INSTRUCTIONS TO FOLLOW:
Filter these entries down to the lines that hold the word "icon", and show each of them.

MATERIALS PROVIDED:

--------------------------------

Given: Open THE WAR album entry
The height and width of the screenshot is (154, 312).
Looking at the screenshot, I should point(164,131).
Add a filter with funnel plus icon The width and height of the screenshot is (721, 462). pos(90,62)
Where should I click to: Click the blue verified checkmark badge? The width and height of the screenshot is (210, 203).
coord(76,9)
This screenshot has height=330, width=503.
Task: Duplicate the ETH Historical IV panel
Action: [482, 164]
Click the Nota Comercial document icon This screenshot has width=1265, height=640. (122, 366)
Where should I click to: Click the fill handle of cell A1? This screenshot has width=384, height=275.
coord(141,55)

--------------------------------

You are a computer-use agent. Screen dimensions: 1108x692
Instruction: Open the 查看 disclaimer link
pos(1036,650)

--------------------------------

ANSWER SECTION:
Add a filter with funnel plus icon The width and height of the screenshot is (721, 462). pos(90,62)
Click the Nota Comercial document icon This screenshot has width=1265, height=640. (122, 366)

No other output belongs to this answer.